Shares of Moody's Corp fell sharply on Thursday after hedge fund manager David Einhorn, who correctly questioned the health of Lehman Brothers four months before its collapse, disclosed he was shorting the venerable ratings agency.

Einhorn, whose Greenlight Capital managed $5 billion, said on Wednesday the parent of Moody's Investors Service undercut the value of its primary business -- assigning grades to bonds -- after giving AAA ratings to insurer AIG , mortgage banker Fannie Mae , bond insurer MBIA Inc and other companies later revealed to be badly overextended.

Moody's has also come under fire for granting its top rating to mortgage-backed securities and derivatives later found to be built on sketchy, subprime loans.

If your product is a stamp of approval where your highest rating is a curse to those that receive it, and is shunned by those who are supposed to use it, you have problems, Einhorn told some 1,200 hedge fund executives at the annual Ira Sohn Investment Research Conference.

Moody's shares fell as low as $25.69, its lowest in more than a month, before trading down 5.5 percent at $26.58 on Thursday afternoon. Options traders also reacted to the bearish comments.

Given the nature of our business, which is to offer forward-looking opinions about future credit risk, the role of independent public opinions about market participants such as Moody's is well understood by us, said Moody's spokesman Tony Mirenda. Moody's opinions are a valuable source of information and continue to be widely sought by market participants of all kinds.

DAVID VS WARREN

The bearish view sets up a battle between Einhorn and legendary investor Warren Buffett, whose Berkshire Hathaway Inc is Moody's largest shareholder. For now, the market is lining up behind the boyish hedge fund manager with a growing reputation for spotting overvalued companies.

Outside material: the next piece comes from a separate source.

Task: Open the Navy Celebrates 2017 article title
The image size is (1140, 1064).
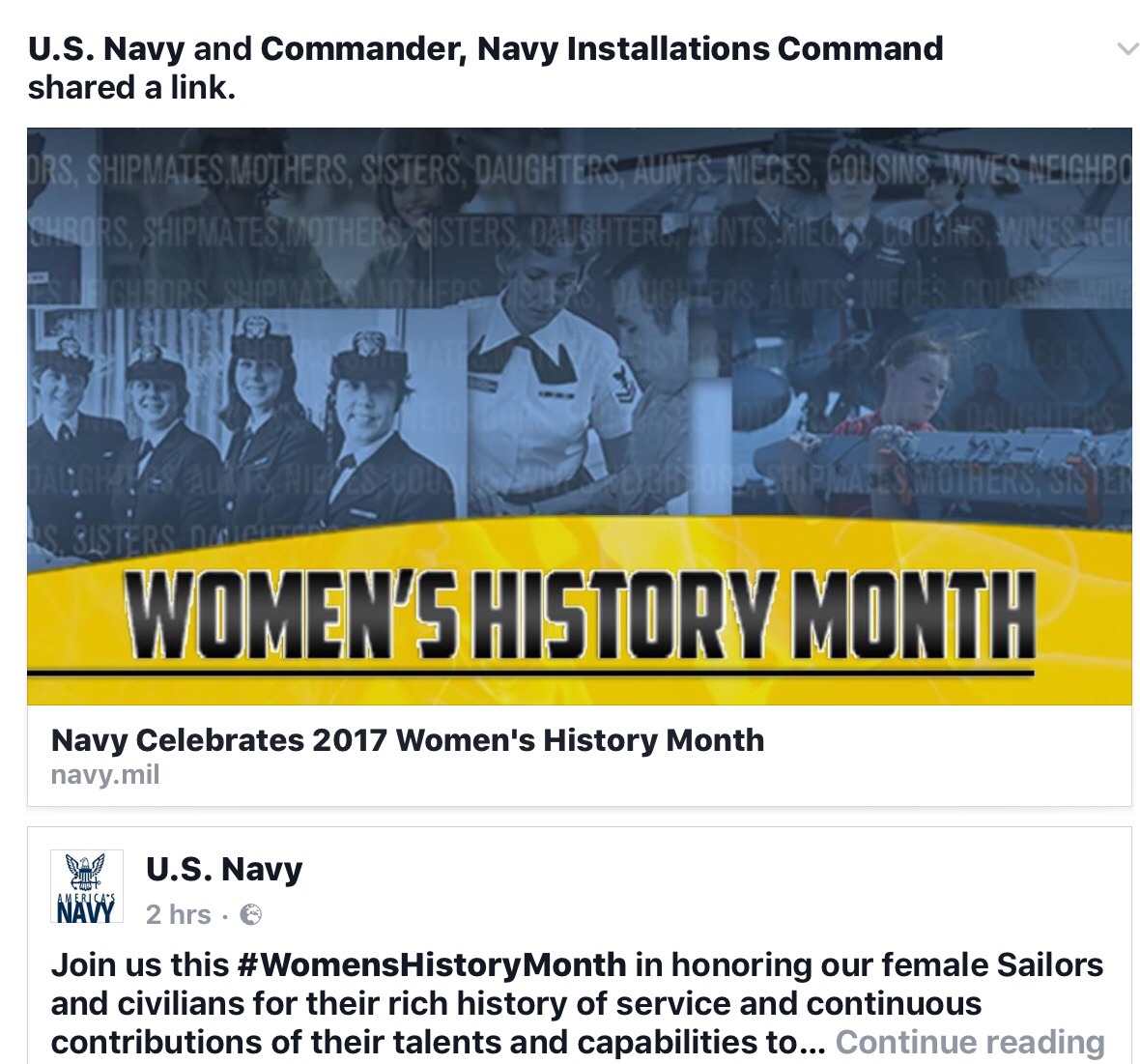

Investors are piling up bets that shares in Moody's will fall at least 22 percent over the next six weeks, said Andrew Wilkinson, senior market analyst at Interactive Brokers Group.

Wilkinson said buying in July $20 strike puts more than doubled to 65 cents per contract. Overall, puts have outpaced calls by 4.5 to 1 during the first half of Thursday.

Investors appear to be taking their cue from his theory that the ratings business model is flawed and the services of these companies are redundant, Wilkinson said.

Einhorn contends that investors have learned not to rely on Moody's, which for years has been criticized because it earns fees from the companies it rates. And after the mortgage market melted down in 2007, Moody's came under fire for giving top grades to bonds and derivatives backed by subprime loans.

The truth is that nobody I know buys or uses Moody's credit ratings because they believe in the brand, he said at the conference, which raises funds for the treatment and cure of pediatric cancer. They use it because it is part of a government-created oligopoly and, often, because they are require to by law.

Even Buffett, Einhorn added, has said he does not rely on credit ratings when making investments.

OVERVALUED?

Yet Einhorn noted that equity investors still believe in the agencies. Moody's shares trade at a rich 19 times estimated earnings, he said, though he said the company has a negative net worth of $900 million.

Moody's had long been a favorite among investors because the limited number of firms approved by the U.S. government to rate debt lets these firms generate fat profit margins. McGraw-Hill Cos Inc's Standard & Poor's and Fimalac SA's Fitch Ratings are Moody's rivals.

Immediately after his presentation, Einhorn told Reuters he began thinking about Moody's and the quality of credit ratings in 2002, when fellow activist William Ackman started shorting MBIA. He declined to say when he began shorting Moody's, only noting it was a considerable amount of time ago.

Regulators and lawmakers for years talked about reforming the ratings system, questioning the issuer-funded business model that critics say conflicted with the interests of investors who buy company debt, municipal bonds or asset-backed securities. Einhorn called for sterner measures.

Why reform them if we can get rid of them? he said. Are we waiting for then to blow up the Lunar economy as well?

Einhorn used the Ira Sohn event seven years ago to announce a short position on business lender Allied Capital Corp , questioning the values it assigned to assets and sustainability of its dividend. Allied, which in February defaulted on a credit line and in March suspended its dividend, recently announced its fifth straight quarterly loss.

And at last year's conference, Einhorn set off a firestorm when he boldly accused investment bank Lehman of understating its losses on real estate assets and for not holding enough equity capital.

After weeks of heated denials, Lehman raised $6 billion of capital to offset mounting write-offs. Within four months it filed the biggest bankruptcy in U.S. history.

In related news, Einhorn closed the book on his Allied transaction and made good on a promise to donate the firm's profits from the trade to charity.

He announced that Greenlight would donate $2.5 million to Tomorrows Children's Fund, on top of $1 million donated to the charity four years ago, as well as $1.8 million each to two government watchdog groups: the Center for Public Integrity and the Project on Government Oversight.